It takes a village to make a loan

I have to confess, I was a bit upset by the lead story under the fold of The Wall Street Journal today: A global surge in tiny loans spurs credit bubble in a slum.

Microlending fights poverty by helping poor people finance small businesses -- snack stalls, fruit trees, milk-producing buffaloes -- in slums and other places where it's tough to get a normal loan. But what began as a social experiment to aid the world's poorest has also shown it can turn a profit.

That has attracted private-equity funds and other foreign investors, who've poured billions of dollars over the past few years into microfinance world-wide.

Microloans range from a few dollars to a few hundred. Tiny. The capitalists got involved with this "social experiment," becase its offers dependable returns. The granddaddy of all microlenders, the 30-year-old Grameen Bank of Bangladesh, reports repayment rates of nearly 98 percent.

Leave it to the capitalists to screw it up. The Journal article continues:

Today in India, some poor neighborhoods are being "carpet-bombed" with loans, says Rajalaxmi Kamath, a researcher at the Indian Institute of Management Bangalore who studies the issue. In India, microloans outstanding grew 72% in the year ended March 31, 2008, totaling $1.24 billion, according to Sa-Dhan, an industry association in New Delhi.
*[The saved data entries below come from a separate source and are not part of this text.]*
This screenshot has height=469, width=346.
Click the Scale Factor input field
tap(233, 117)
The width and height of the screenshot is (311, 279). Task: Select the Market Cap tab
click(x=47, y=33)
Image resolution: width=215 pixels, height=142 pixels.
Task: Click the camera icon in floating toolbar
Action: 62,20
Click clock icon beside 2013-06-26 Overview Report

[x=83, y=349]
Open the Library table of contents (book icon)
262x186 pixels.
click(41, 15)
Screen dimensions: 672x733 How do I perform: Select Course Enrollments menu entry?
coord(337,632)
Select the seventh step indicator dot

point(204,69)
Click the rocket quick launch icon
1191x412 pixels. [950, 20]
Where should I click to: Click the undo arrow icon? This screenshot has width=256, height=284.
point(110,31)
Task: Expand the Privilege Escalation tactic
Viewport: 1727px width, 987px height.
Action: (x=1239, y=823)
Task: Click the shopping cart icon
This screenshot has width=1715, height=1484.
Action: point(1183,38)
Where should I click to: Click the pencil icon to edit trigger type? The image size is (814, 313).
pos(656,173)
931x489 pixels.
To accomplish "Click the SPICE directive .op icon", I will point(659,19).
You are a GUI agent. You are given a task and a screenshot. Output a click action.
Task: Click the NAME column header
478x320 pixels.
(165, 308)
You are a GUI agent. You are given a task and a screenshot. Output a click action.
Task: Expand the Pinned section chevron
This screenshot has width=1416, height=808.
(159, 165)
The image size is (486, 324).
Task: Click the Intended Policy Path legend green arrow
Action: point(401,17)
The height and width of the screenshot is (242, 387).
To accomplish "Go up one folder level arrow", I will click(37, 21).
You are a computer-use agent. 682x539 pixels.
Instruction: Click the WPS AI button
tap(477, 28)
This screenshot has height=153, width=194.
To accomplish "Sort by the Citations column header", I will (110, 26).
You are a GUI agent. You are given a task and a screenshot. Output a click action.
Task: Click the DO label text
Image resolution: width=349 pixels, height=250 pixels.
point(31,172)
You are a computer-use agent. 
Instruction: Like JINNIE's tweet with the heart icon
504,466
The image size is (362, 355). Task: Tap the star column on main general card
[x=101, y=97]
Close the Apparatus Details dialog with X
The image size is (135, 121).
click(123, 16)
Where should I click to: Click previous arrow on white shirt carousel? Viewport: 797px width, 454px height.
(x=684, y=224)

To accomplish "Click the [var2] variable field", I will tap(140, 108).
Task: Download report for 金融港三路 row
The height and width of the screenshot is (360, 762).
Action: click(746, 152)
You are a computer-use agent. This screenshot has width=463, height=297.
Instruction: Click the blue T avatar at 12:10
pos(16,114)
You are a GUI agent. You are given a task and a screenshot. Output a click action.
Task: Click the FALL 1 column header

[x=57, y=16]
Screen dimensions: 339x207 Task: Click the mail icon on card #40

"We fear a bubble," says Jacques Grivel of the Luxembourg-based Finethic, a $100 million investment fund that focuses on Latin America, Eastern Europe and Asia, though it has no exposure to India. "Too much money is chasing too few good candidates."

These johnny-come-latelies should have done their homework better. Catholic Relief services has had microfinance programs for two decades, reaching the poorest areas of the world.

Why have they been successful? Check out CRS's Microfinance Principles. Here are a few:

Link loans to savings
We connect the size of a client's loan to the amount of that client's savings to ensure that they are building wealth as they borrow.

Use solidarity guarantees
Group-guaranteed loans replace collateral. Solidarity guarantees work by linking new loans to on-time repayment of past loans. A self-selected group of clients guarantee each other's loans with the understanding that no one in the group will receive a new loan until each member's previous loan is repaid.

Practice participatory management

Clients are directly involved in the management and administration of the services they receive, from voting on loan applications to collecting payments from other borrowers. In this way, CRS guarantees the inclusion of those most affected by these major decisions.

These microfinance principles might be summarized as: it takes a village to make a loan.